In Shadows of the Mind, Roger Penrose explores the relation between consciousness and the current state of our scientific explanation of it. Penrose's aim is clear. He argues that the consciousness experienced by human beings is the kind of thing that can be explained by science but, as yet, we do not have the scientific tools to do so. This marks Penrose's position off from those who would claim that consciousness is utterly mysterious and cannot be explained in "physical, computational, or any other scientific terms," as well as those who are convinced that "all thinking is computational" and is thus within reach of our current scientific knowledge, in principle if not in practice (12). To demonstrate this, Penrose employs both a positive and negative approach to the problem.
The positive approach involves bringing the implications of Gödel's incompleteness theorems to bear on what computation can or cannot accomplish. One example is that there are certain mathematical claims that can be known through human reasoning but cannot be reached through brute computation. One classic example is the fact, proved by Lagrange in 1770, that every natural number can be expressed as the sum of four squares (67). This is true but no amount of computation, of "number crunching," could yield such a result.
The practical point of this demonstration is that there are certain things, even when considering only the restricted field of mathematics, that humans can know to be true but which cannot be understood merely by means of computation, even in principle. This is not to say that developing a computer that can prove Lagrange's theorem is necessarily conscious or genuinely intelligent but rather that any claim to achieve artificial intelligence must grapple with this issue.

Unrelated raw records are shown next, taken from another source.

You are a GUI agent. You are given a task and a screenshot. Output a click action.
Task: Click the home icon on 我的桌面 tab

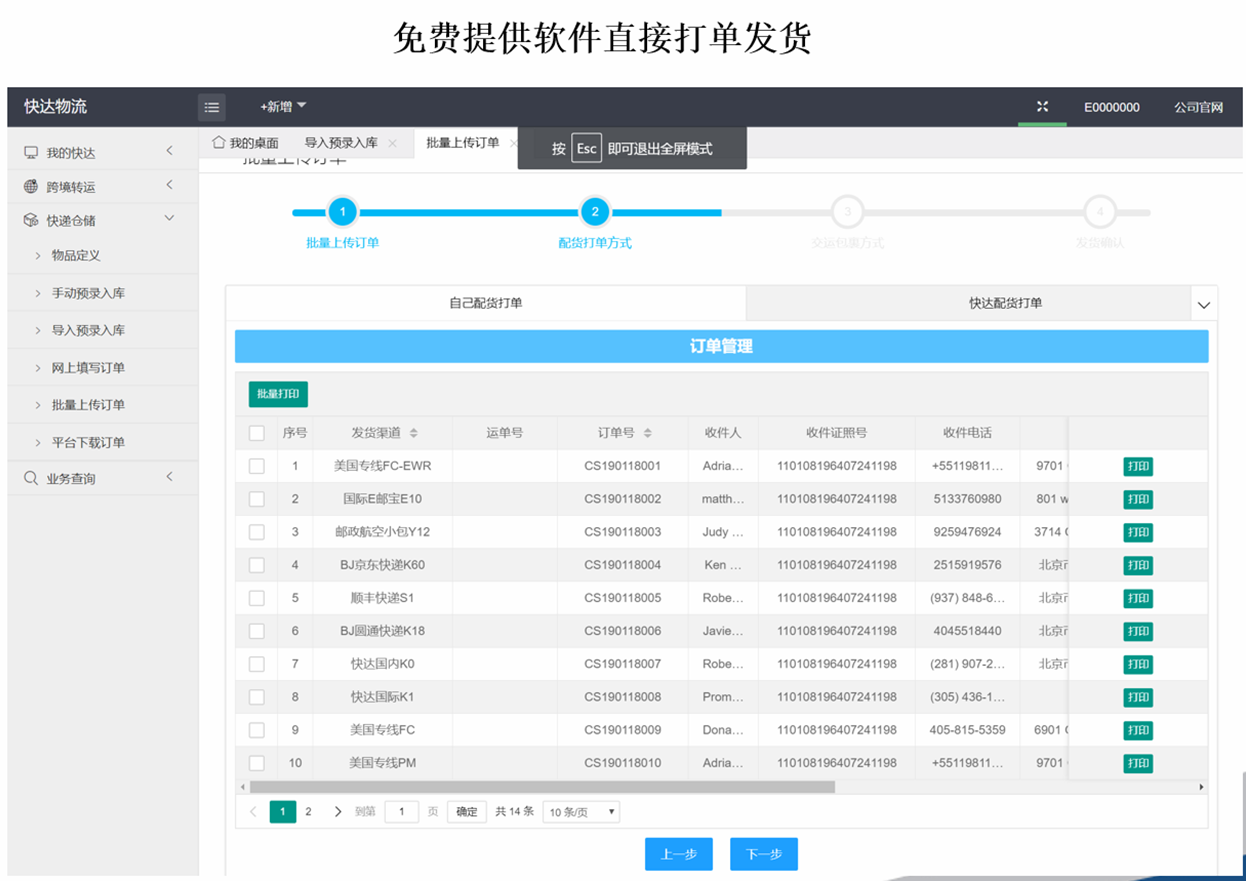218,143
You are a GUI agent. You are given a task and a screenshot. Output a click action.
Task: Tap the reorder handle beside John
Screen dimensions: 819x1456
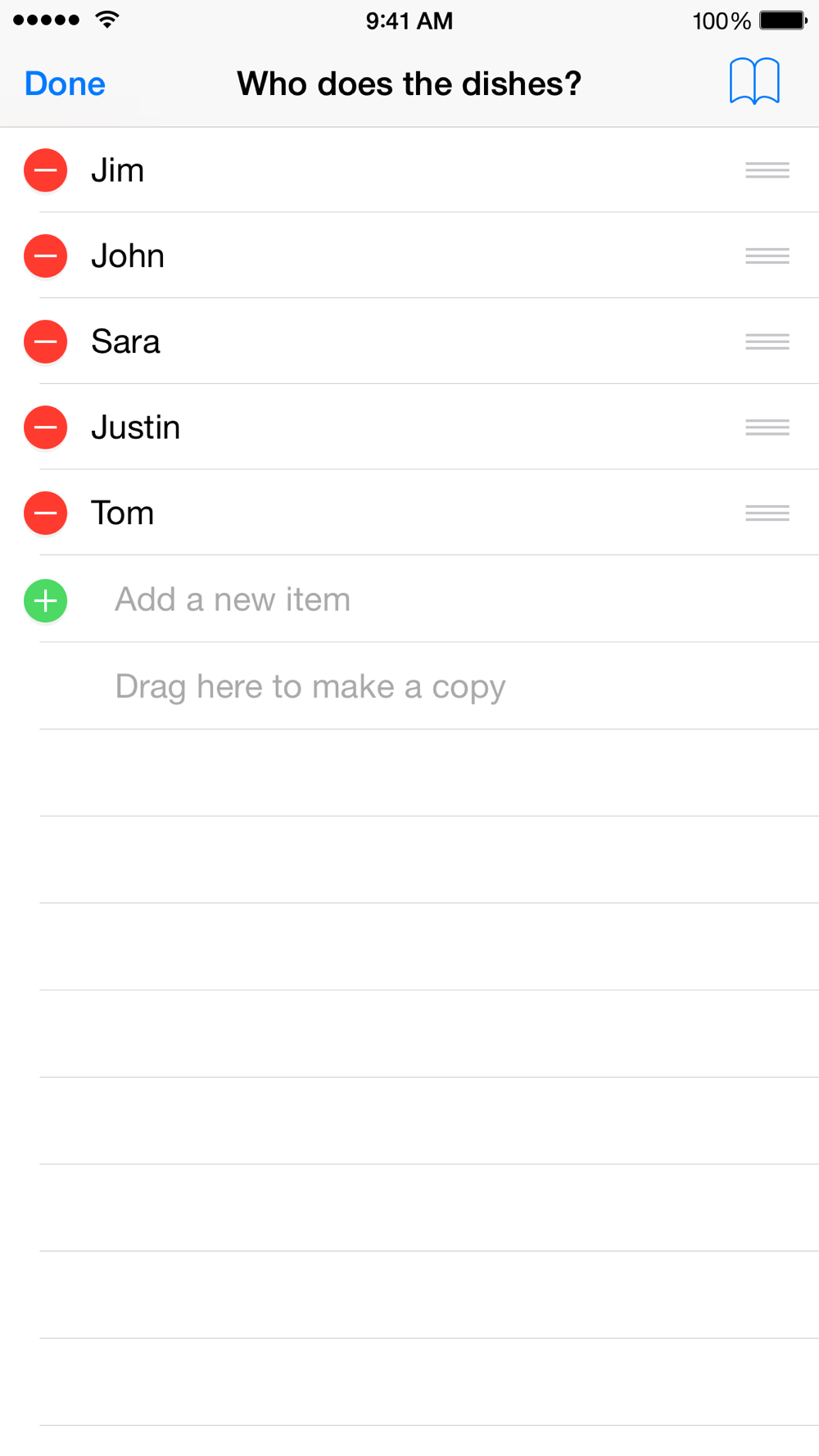point(767,255)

Any would-be intelligence that is incapable, in principle, of proving theorems like Lagrange's are going to fall short of human intelligence.

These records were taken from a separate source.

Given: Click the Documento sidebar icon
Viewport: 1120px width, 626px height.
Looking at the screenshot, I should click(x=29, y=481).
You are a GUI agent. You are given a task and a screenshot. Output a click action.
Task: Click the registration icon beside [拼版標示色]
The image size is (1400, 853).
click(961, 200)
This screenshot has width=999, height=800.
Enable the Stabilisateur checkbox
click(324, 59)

Part II of the book explores the current state of relativity and quantum physics to see if these revolutionary perspectives provide any alternative ways one might engage in "computation." If it should happen that, through what we learn from these branches of physics, we are able to compute in a new way and solve the kinds of problems that face traditional notions of computation, it might mean that our current science is able to explain consciousness in principle though it has not yet done so in practice.
In a short chapter on the relevant implications of General Relativity, and a much longer discussion on the relevant implications of Quantum Theory, Penrose concludes that, radical as such advances may have been, they do not yet provide us with the tools we need to solve even the restricted case of proving theorems which cannot be solved by pure computation as we know it today.
Penrose's argument performs the admirable task of marking off certain promising research trajectories as being dead-ends and points the way toward new questions that need to be asked.